Techno music, with its emphasis on intense beats and weird electronic noises over traditional song structure, creates a slight problem for its followers. Just how do you describe that great new track you heard at a club when there is no melody or chorus? Oddly enough, people tend to identify the songs by what they have stolen, whether it be a sampled vocal part or pieces of dialogue from a movie. On “Void Dweller,” his debut album on Vinyl Solutions/ Columbia, Britain’s Ian Loveday, AKA EON, proves how successful a little sampled speech can be at giving a track some identity.
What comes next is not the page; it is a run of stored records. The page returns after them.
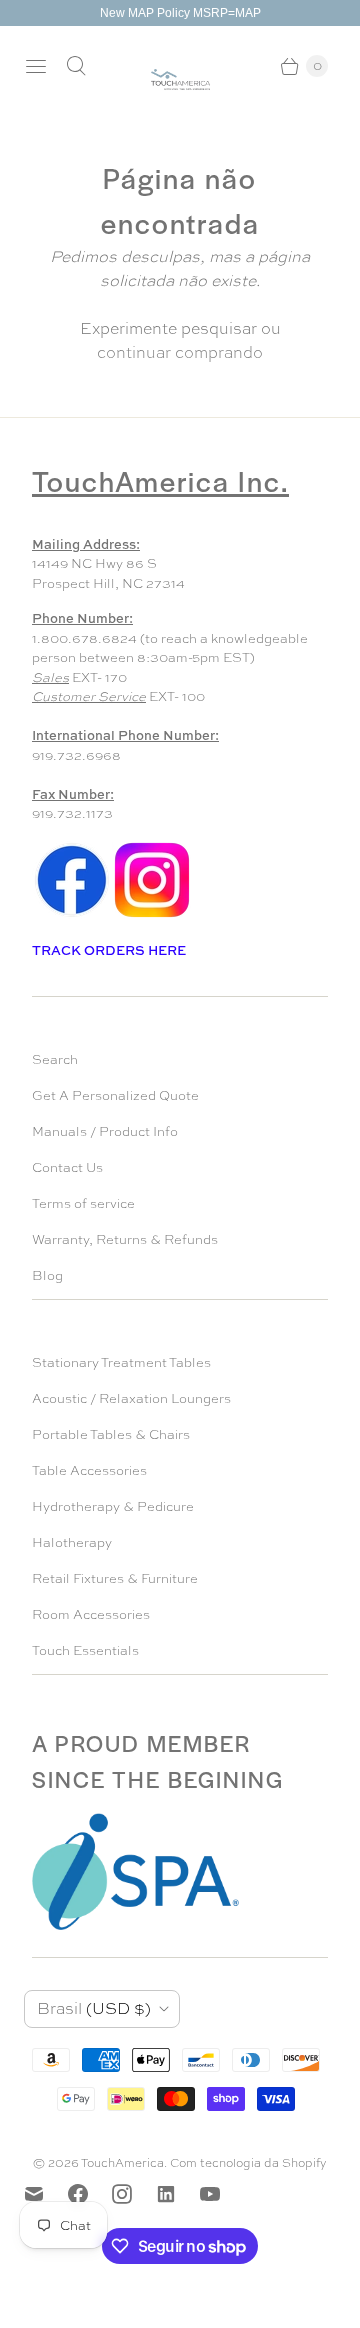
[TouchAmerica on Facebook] (90, 2194)
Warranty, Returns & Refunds (125, 1239)
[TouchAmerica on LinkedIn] (178, 2194)
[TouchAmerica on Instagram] (134, 2194)
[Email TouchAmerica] (46, 2194)
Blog (47, 1275)
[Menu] (36, 66)
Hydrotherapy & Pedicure (113, 1506)
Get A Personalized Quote (115, 1095)
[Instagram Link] (152, 915)
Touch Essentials (85, 1650)
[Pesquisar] (76, 66)
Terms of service (83, 1203)
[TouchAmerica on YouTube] (222, 2194)
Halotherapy (72, 1542)
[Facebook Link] (72, 915)
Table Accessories (89, 1470)
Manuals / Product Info (105, 1131)
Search (55, 1059)
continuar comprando (180, 352)
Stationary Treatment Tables (121, 1362)
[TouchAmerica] (180, 79)
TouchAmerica (122, 2163)
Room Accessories (91, 1614)
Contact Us (67, 1167)
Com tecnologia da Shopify (248, 2163)
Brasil (94, 2008)
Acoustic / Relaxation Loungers (131, 1398)
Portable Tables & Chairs (111, 1434)
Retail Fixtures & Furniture (115, 1578)
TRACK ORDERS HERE (110, 950)
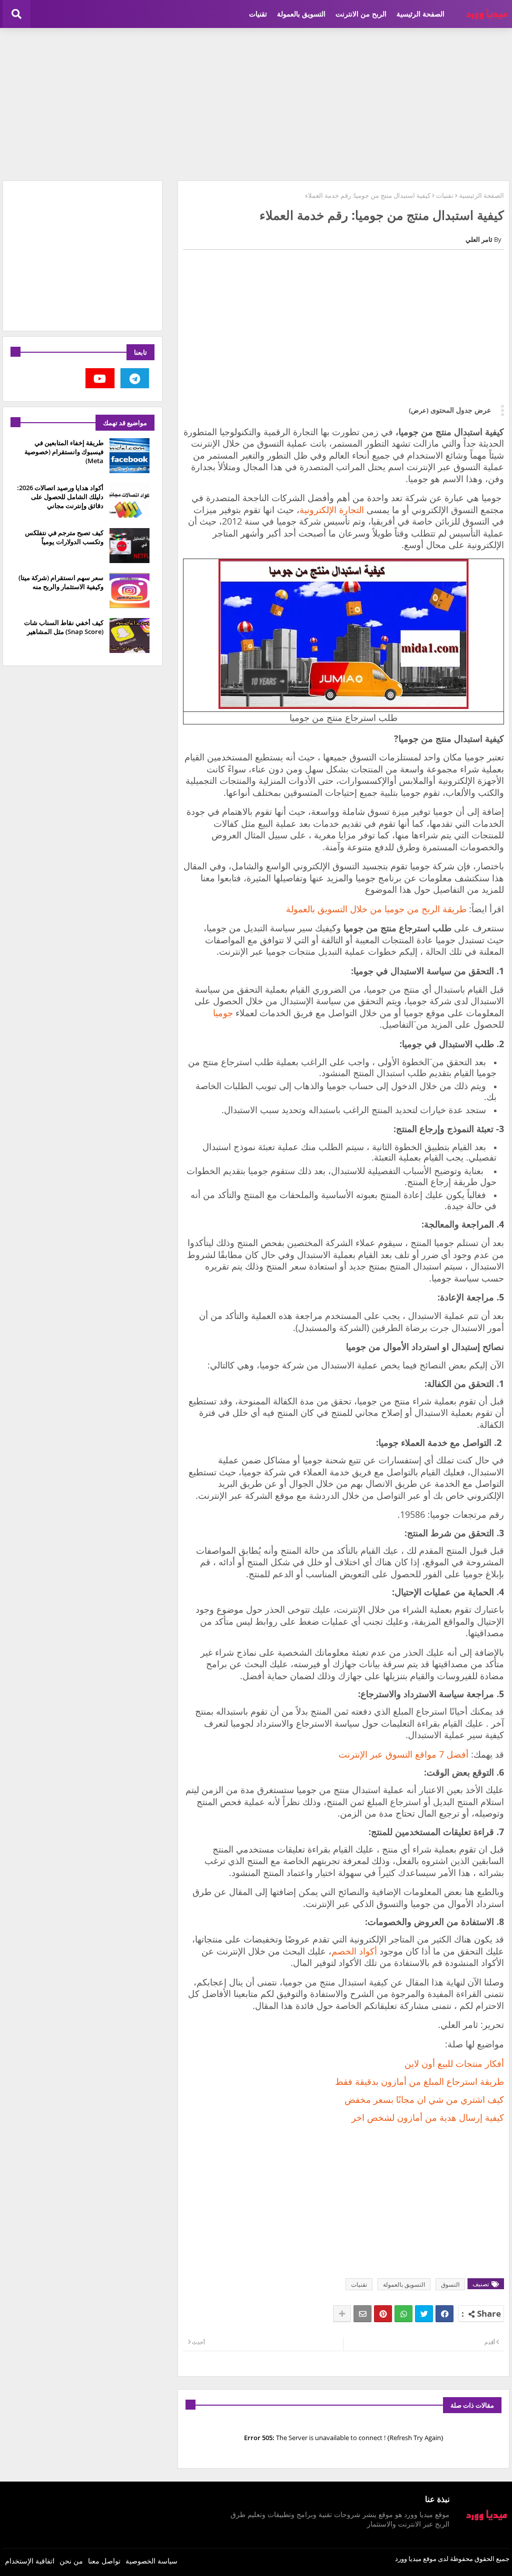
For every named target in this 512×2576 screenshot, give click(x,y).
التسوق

On “Spice,” EON’s first stateside club hit, Loveday snatched some dialogue from “Dune,” a source he also uses on “Fear: The Mind Killer.” By using samples from the film of the same name, Loveday manages to inject a warped sense of humor into “Basket Case.” But unlike much of today’s techno music, EON’s music doesn’t sound as these samples were added as an afterthought; they really do fit in with the mood of the music.
Loveday chose to use movies as his source for these samples in an effort to get away from what has become common practice in techno and house — using the “A Cappella Anonymous” series of records. These collections are filled with vocals isolated and just waiting to be sampled. “I thought that by using bits from my favorite films it would be different and could work in the same way as vocals lifted from an old disco track,” he says.
Loveday, age 34, began making music back in 1985 with a primitive set-up consisting of a basic drum machine, non-MIDI keyboard, and a reel to reel deck, which he used with tape loops in place of a sampler. Always an electronics fanatic, Loveday continually added to his home studio and put out his first Eon record in 1986. His first release under the name EON was “Light, Color and Sound” in 1988.
“It’s always been kind of experimental, it was just kind of ‘do it and see what happens,'” says Loveday. “When I first started, I used to just make rough, demo-like tracks on cassette. I was working with Colin Favor at the time, who was on Kiss FM when it was a pirate station before it went legal. He used to play my tracks and that’s more or less how it started.”
EON’s music tends to be more diverse than a lot of the current techno fare. Loveday emerged at the height of the acid house craze that gave birth to rave culture in 1987-88, and this carries over into the music. Like most electronic dance music, Eon’s music is repetitive, but there is enough going on to keep the listener’s attention when they’re not hearing it on the dance floor.
In creating his music, Loveday tends to lean towards the sounds of old analog synths, such as those made by Roland and Moog, rather than newer digital sounds. He also admits to sampling other people’s music on occasion but has strong feelings on how this should be done.
“If you’re just going to sample someone’s record and use it in the same way and have it sound the same, then I don’t really agree with that because it’s not really adding anything,” Loveday explains. “I just use a fraction of a second of something, or I may use a long piece and change it around so it sounds completely different.”
Loveday is in no hurry to adapt EON to the live setting, preferring instead to do studio work and DJing. He does the occasional one-off gig but feels that playing shows night after night would get too repetitive and may be more trouble than it’s worth to put together.
“With the way I work, the equipment isn’t that portable,” explains Loveday. “It could be done, but it would be very complicated. I don’t agree with the way a lot of people do it, which is just miming over a DAT. It’s cheating the public because they think you’re actually playing.”
Another thing Loveday is in no hurry to do is enter the mainstream pop charts, as he feels that makes people get stuck with a formula and become “mechanical hits producers.” Loveday says that he can “survive and have money to buy new equipment” by just continuing with what he’s been doing.
Electronic music has always come under fire by traditional rock musicians for not being “real music,” but Loveday feels that this is unjustified. “Rock is a formula and I don’t think it’s really progressed that music, nowhere near as fast as dance stuff,” he says. “It hasn’t really moved in the past 20 years; it’s just kept recycling itself. But it’s not how the music’s made; house and techno is made with machines, but it still needs to be played by a person.”